Can you continue the piece on Romanian permanent establishments and double taxation, starting after its final sentence?

TEXT SECTION:
****************

As per the Procedure of fiscal registration of non-residents that carries on activities in Romania through one ore more PEs, for registration purposes the non-resident needs to fill in and submit Form 013 “Statement for Fiscal Registration / Mentions / De-registration for non-resident taxpayers which are rendering activities in Romania through one ore more PEs”. Such tax registration statement should be filled in in 2 original versions, one submitted with the Romanian Tax Authorities (“RTA”) and a copy, containing the registration number, is kept by the non-resident. Based on the above-mentioned Form 013 and copies of the documents for supporting the information presented in the registration statement, the RTA will give the non-resident a TIN and will issue the related Tax Registration Certificate.

In case changing of any of the initial information declared, the non-residents have the obligation to submit a Form 013 for mentions / de-registration purposes, in term of 30 days from the occurring event (e.g. in case the non-resident is changing the Romanian PE address).

2. OECD Model Tax Convention and related Commentaries

Due to the lack of extensive jurisprudence in our legislation, the Romanian Fiscal Code expressively mention that when define a PE are taken into account also the commentaries from art. 5 “Permanent Establishment” of the Model Convention for avoidance of double taxation of Organisation for Economic Co-operation and Development (“OECD”), even though for the moment Romania is not OECD member.

¬ Double taxation and historical background of OECD

Double taxation concept can be generally defined as taxation of the same taxpayer in two States with respect to the same subject of income which relate to the same period of time. Its harmful effects on exchange of goods, services and movements of capital, technology and persons (i.e. these being also the basic freedoms within the European Union), are so well known that it is scarcely necessary to stress the importance of removing the obstacles that double taxation presents to the development of economic relations between the countries.

There are two categories of double taxation:

a) Economic double taxation – when tax is imposed on the same transaction, income or capital, during the same period of time (domestic double taxation) or by two or more States (international economic double taxation), but at the hands of different taxpayers; a well-known example is the distribution of dividends from the profit of a company – the latter is subject to CIT, while the shareholders are subject to personal income tax on the dividend income which is derived from the already taxed profits of the company. In such cases the profit of the company is taxed twice, however the subjects of taxation are different;

b) Juridical double taxation – when comparable taxes are levied on the same taxpayer in respect of the same subject matter for identical periods, in two or more States.

From my practical experience, juridical double taxation occurs almost always in cross-border situations and thus, as a result it harmful the international economic relations between the countries.

Thus, taking into account the negative impact that the double taxation has for the countries, the OECD members recognised the necessity to clarify, standardise and confirm the tax situations of taxpayers that are engaged in international transactions (i.e. commerce, finance etc.) through the application by all countries of common solutions for identical cases of double taxation.

****************

DATA LISTING:
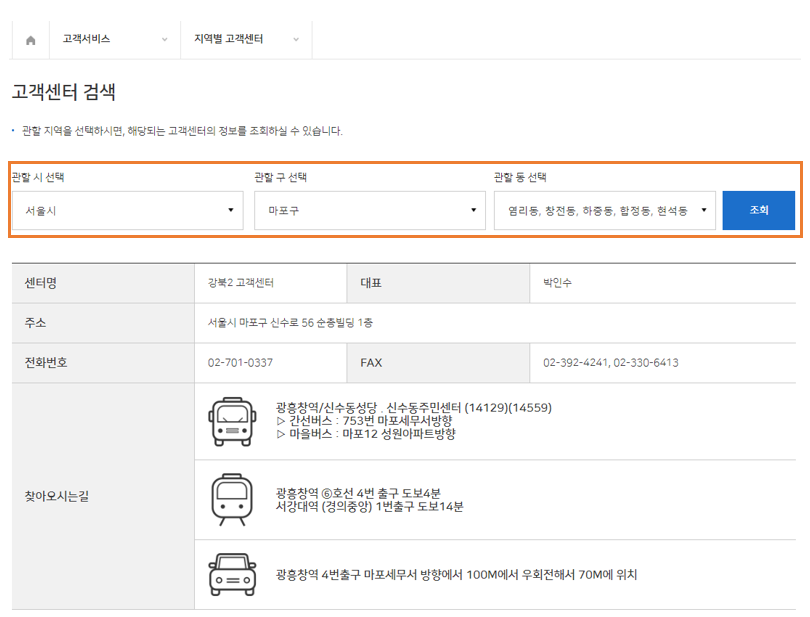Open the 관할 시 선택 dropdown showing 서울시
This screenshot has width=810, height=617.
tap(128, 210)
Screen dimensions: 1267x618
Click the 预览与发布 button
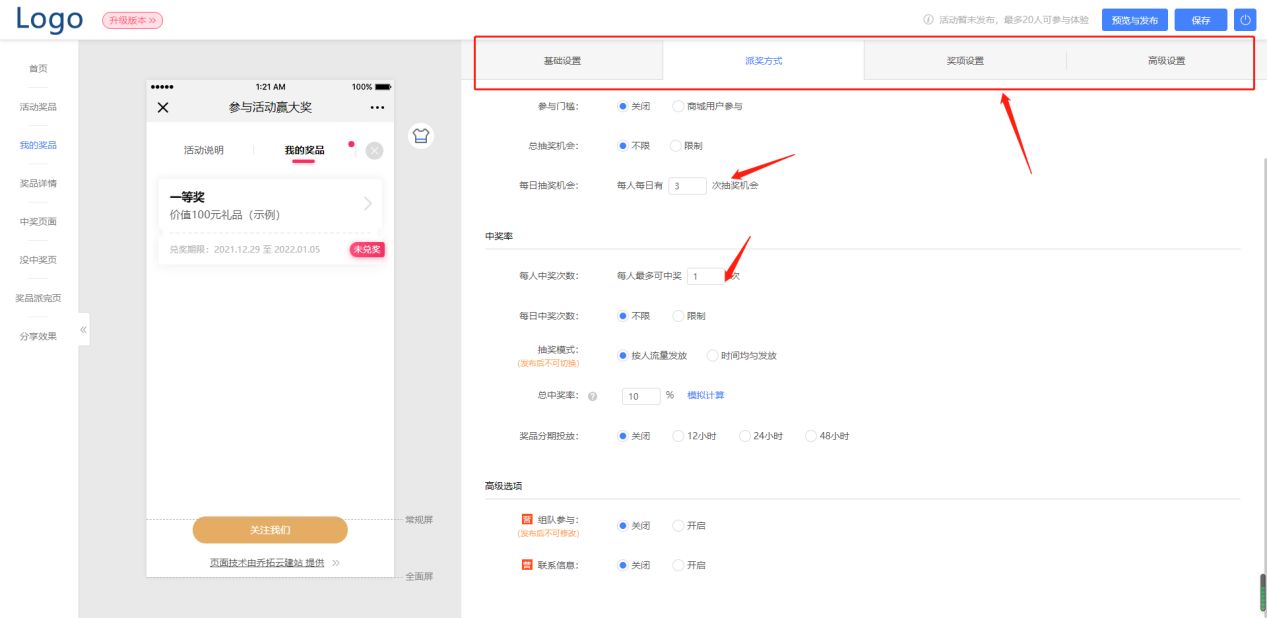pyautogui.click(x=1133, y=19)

****************

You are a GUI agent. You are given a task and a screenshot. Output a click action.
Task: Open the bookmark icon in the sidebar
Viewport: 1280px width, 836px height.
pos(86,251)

****************

WRITTEN ANSWER:
The first recommendation related to the double taxation issue was published in 1955 by the Organisation for European Economic Co-operation (i.e. the predecessor of OECD), by that time being already in force double tax conventions between several countries, as well one of the first model bilateral conventions, i.e. Model Conventions of Mexico (1943) and London (1946). However, neither of these Model Conventions were fully and unanimously accepted by countries. After the Second World War, when the economic interdependence and co-operation between the countries increased due the so known globalisation process, the OECD members showed increasingly of the importance of measures to be taken for preventing the international double taxation.

In 1963 the Fiscal Committee presented the first Draft Convention, envisaging that it might be revised on a later stage. Further on, all the efforts of the Fiscal Committee of OECD and, after 1971, its successor the Committee of Fiscal Affairs, resulted in the publication of the Model Tax Convention and Commentaries, in 1977.

Due to the extended influence of the Model Tax Convention far beyond the OECD member countries, the Committee decided that the revision process should be open also for input of non-member countries, international organisations or other interested parties. This led to publication of newly enacted Model Convention in 1992 – since then it was updated 10 times (i.e. in 1994, 1995, 1997, 2000, 2002, 2005, 2008, 2010, 2014 and 2017). The 2017 update included a large number of changes resulting from the OECD/G20 Base Erosion and Profit Shifting (“BEPS”).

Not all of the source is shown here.